Money? Kai said, her confusion disappointing Mrs. Gu. Who could it be then? she mumbled to herself.

Kai looked around at the alley, empty but for an old man dozing in the sun. Could she come into the yard and talk to Mrs. Gu for a few minutes? Kai asked, and Mrs. Gu, looking skeptical, nonetheless let her through the gate. The hen cooed and Mrs. Gu released it, telling it in a conversational tone to stay in the sun so as not to get a cold. The hen sauntered away, pecking at its own shadow.

Kai brought out the copies of the two leaflets she had saved. “I came to talk to you and Teacher Gu about these,” she said.

Mrs. Gu looked at the unfolded sheets without reading them. “My husband is in the hospital,” she said. “He can't talk to you.”

They were leaflets posted on Gu Shan's behalf, Kai said, and explained that not all the people in Muddy River supported the court's decision. Mrs. Gu looked at Kai for a moment and asked sharply if she was the news announcer.

“Yes,” Kai said.

“Did you know my daughter?”

Kai told her that she had moved to Muddy River after graduating from a theater school in the provincial capital. She had always been an admirer of Shan, Kai said, but what difference would her words make?

“My daughter, she wouldn't have done your job any less well than you. She was a good singer. She was always the best,” said Mrs. Gu. She glanced at the leaflets. “Did you write those?” she asked.

She wished she had, Kai said, but no, she had done little to help.

“But you know who did it? Are they your friends?”

Kai hesitated and said yes, some of them were her friends.

“Tell your friends they are very kind,” Mrs. Gu said. “But no, we don't need them to do anything like this.” Mrs. Gu added that she was only happy her husband was in the hospital. It would have upset him had he seen the leaflets.

“But we—they—are only trying to help,” Kai said. “The mistake has to be corrected. Shan was a pioneer among us. And she would be comforted to know that friends and comrades are fighting for what she fought for.”

Mrs. Gu gazed at Kai for a long moment and sighed. She was grateful, Mrs. Gu said, to hear that Kai and her friends had not forgotten Shan. Nor had she herself, Mrs. Gu said. But she had a sick husband to tend to and there was little she could do for them, nor they for her. They were not asking for anything, Kai assured her; she said that the only reason she had come to visit the couple was to let them know that they were not alone in this world, where her daughter's memory lived on as an inspiration.

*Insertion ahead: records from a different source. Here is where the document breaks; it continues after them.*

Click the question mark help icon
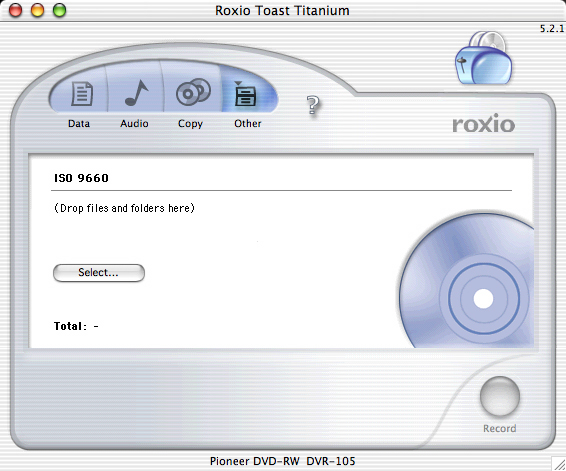This screenshot has width=566, height=471. coord(313,105)
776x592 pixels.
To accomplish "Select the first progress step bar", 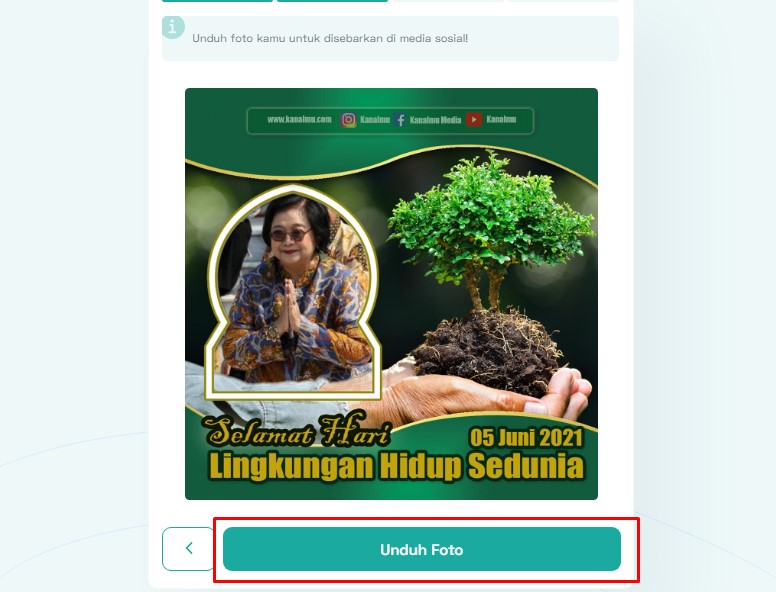I will pyautogui.click(x=217, y=0).
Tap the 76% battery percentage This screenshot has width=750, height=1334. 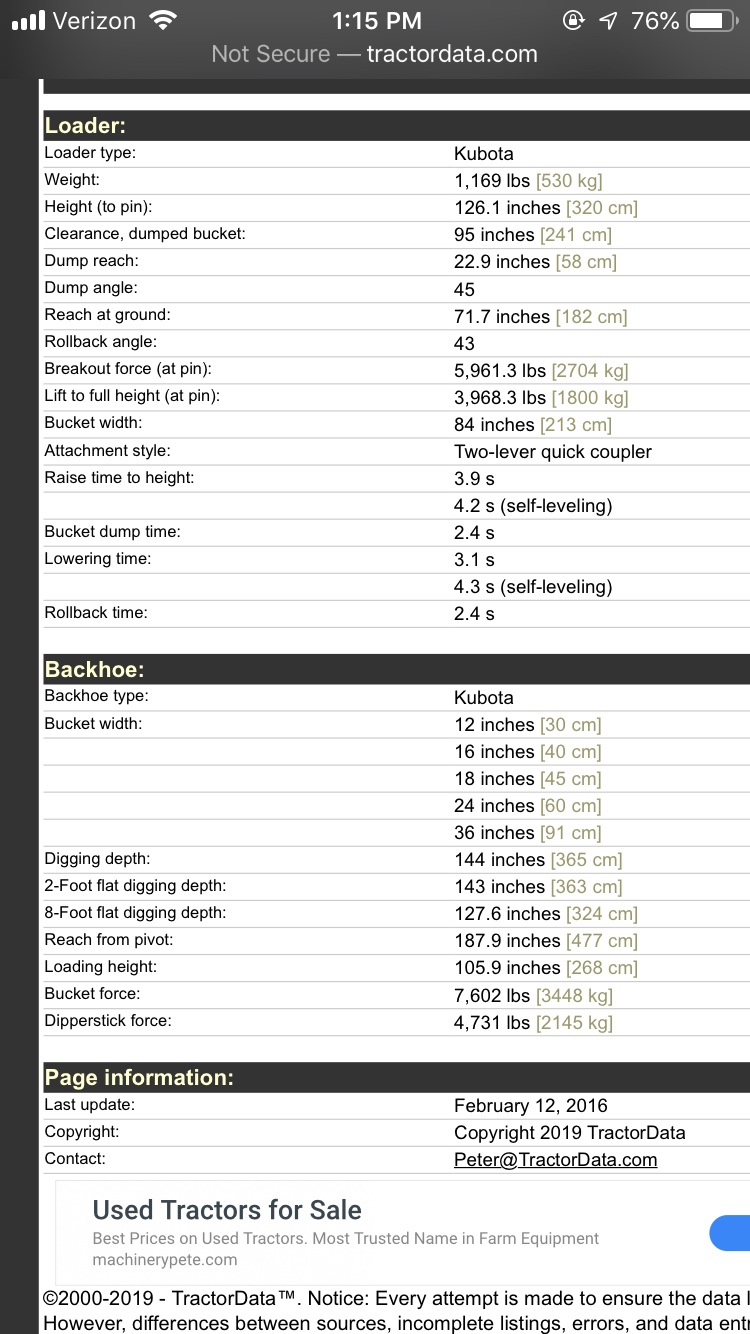[655, 21]
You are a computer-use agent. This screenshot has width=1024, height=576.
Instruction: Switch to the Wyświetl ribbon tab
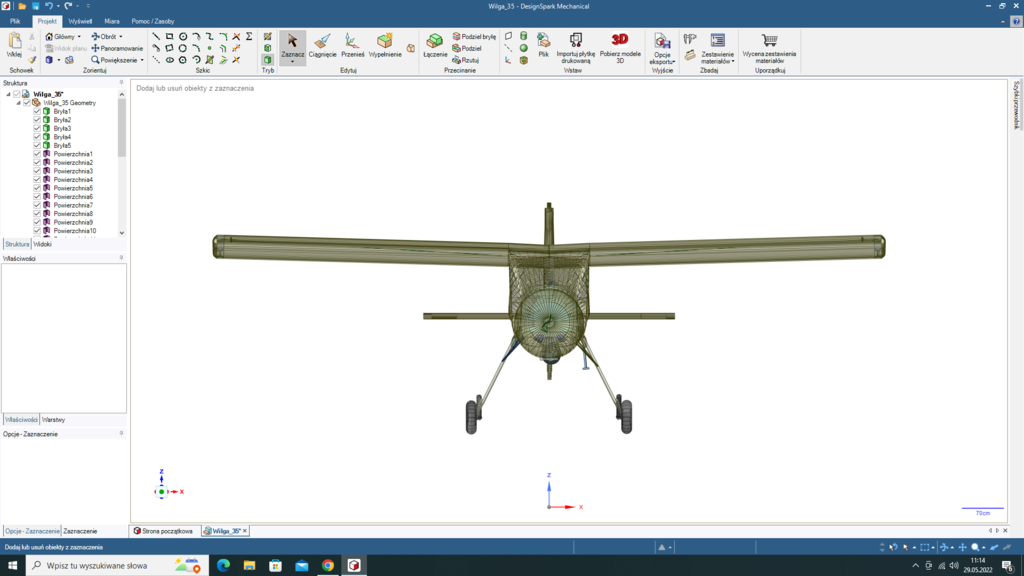tap(80, 21)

“You're very good at giving speeches,” Mrs. Gu said. Kai blushed at the comment, but Mrs. Gu seemed to mean little ill. “Shan was like that too. She was the most eloquent child,” Mrs. Gu said gently. “How old are you?”

“Twenty-eight.”

“And you're married? Do you have children?”

Kai replied that she and her husband had a young boy.

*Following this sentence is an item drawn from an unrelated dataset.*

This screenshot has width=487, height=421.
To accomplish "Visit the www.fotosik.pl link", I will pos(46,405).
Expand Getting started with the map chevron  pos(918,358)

“And your parents, are they well?”

Her father had passed away, Kai replied. Mrs. Gu nodded without adding words of sympathy. “It's kind of you to come and see us, and to let us know how you care about Shan. I don't know your friends and what their stories are, but you are a mother and a daughter. Have you thought how your mother would feel about your doing this? Have you ever thought of her?”